June 29th, 2012 by dk

Fifth Friday footnotes, follow-ups and far-flung fripperies:

• Remove the humans from the first week of July (but not the human activities) and you’re left with an epic battle between sprinklers and sparklers.

• Which week of weather wears us out worse? The teasingly sunny week we usually get in early March? Or the typical June gloom we’ve just endured?

• Half my shoes need new laces. After wondering where I’ll find red laces for my Rockports, I realized I felt surprisingly good about myself. Once I wanted to live forever. Now I’m content if I outlast my footwear.

• All eyes have been on Egypt the past few weeks, as military and religious leaders jockey for power. I’ve been watching hopefully because the power elites have been keeping their eyes on the people, trying to please (or at least not disturb) them. So long as leaders fear the people, all will be well.

• I bought a pillow at the store and it came in a box. It could be me, but somebody’s unclear on the concept. Did the manufacturer mean to limit the free squeezes before purchase? Are they propping up the cardboard cartel?

• Garrison Keillor’s best Cuthbert quip, in case you missed it: “Clothes make the man. Naked people have little or no influence over society.”

• “Best Kept Secrets” never are. The real ones you haven’t heard about, of course.

• Ninety percent of happiness is knowing how long things take (or how long things last) and being OK with it.

• Gravity is the first limit we encounter in life. Brevity is the last.

• Trouble with highway driving, if you don’t do it all the time, is you forget how to forget how dangerous it all is — barreling along in metal enclosures, surrounded by strangers doing the same thing, often in the opposite direction.

• I asked Eugene Ballet Company Managing Director Riley Grannan how his dancers are feeling this week. When they pass Olympic athletes, do they feel inferior? If so, now they know how the rest of us feel all the time.

• I’m a 90-minute man in a 60-minute world.

• You often can’t tell if somebody has succeeded or if they haven’t finished failing yet.

• After all these years of paying self-employment taxes, I have a new career goal: to somehow make my own funeral tax-deductible.

• I oppose “hate crime” laws, yet I oppose hate and I oppose crime. “Hate crime” legislation reminds me of Grape Nuts, which has nothing to do with grapes or nuts.

• If a rototiller is the machine that rototills, what do you call the operator of the machine? A rototillerer?
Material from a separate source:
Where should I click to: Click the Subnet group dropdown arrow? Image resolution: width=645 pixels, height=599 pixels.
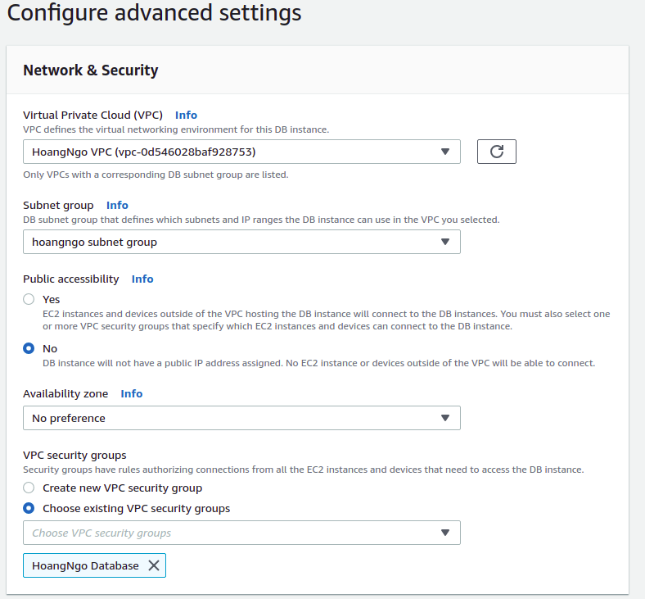[445, 242]
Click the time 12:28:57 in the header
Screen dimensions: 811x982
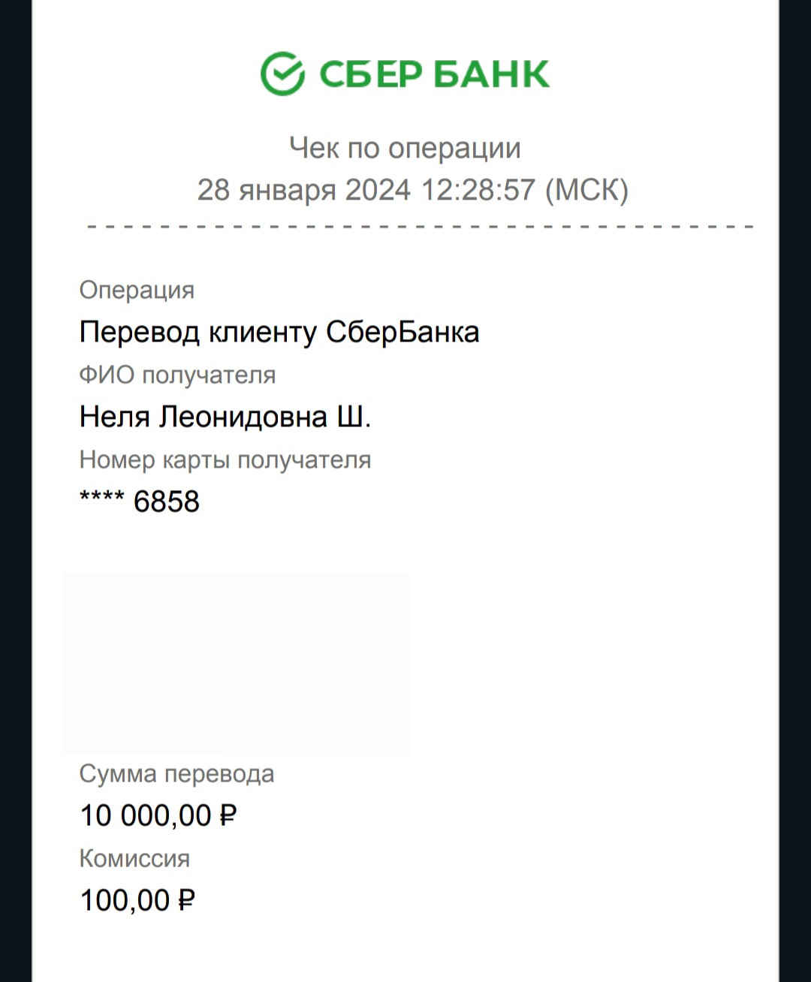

• Please don’t make me pretend to care.

• People seldom want what they say they want. Mostly they want whatever’s on the way to what they originally wanted.

• I still remember the disappointment of my first therapy session. Our hour was up after 50 minutes.

• We complain that the rich get richer, but it’s worse than that. Riches are getting richer. Thanks to computerized trading algorithms, money can now multiply itself without any direct human involvement.

• Gaze less. Bask more.

• There are very few morning people. Most are people with dogs. Dogs are the morning people.

• Texting is a digital drop-in. We’ve learned to chat with our thumbs.

• Eventually our webmasters will no longer feel a thrill when we call them “master.” After that, we’re all in trouble.

• After writing about bullies, I sent a message to my childhood nemesis. (Kevin had tried twice to “friend” me on Facebook.) His first words back to me were, “I’m gay.” I haven’t learned how he connects that to the meanness I experienced, but maybe I will.

• Leftovers notwithstanding, I hate repeating myself.

• I like lawn signs. It’s my best chance to know what my neighbors think or care about. Collectively, they’re like a mood ring for the neighborhood.

• We have so much padding because we sit too much. We sit too much because we have so much padding.

• Childhood ends before we’ve covered all we need to learn as children.

• It goes without saying that the work speaks for itself.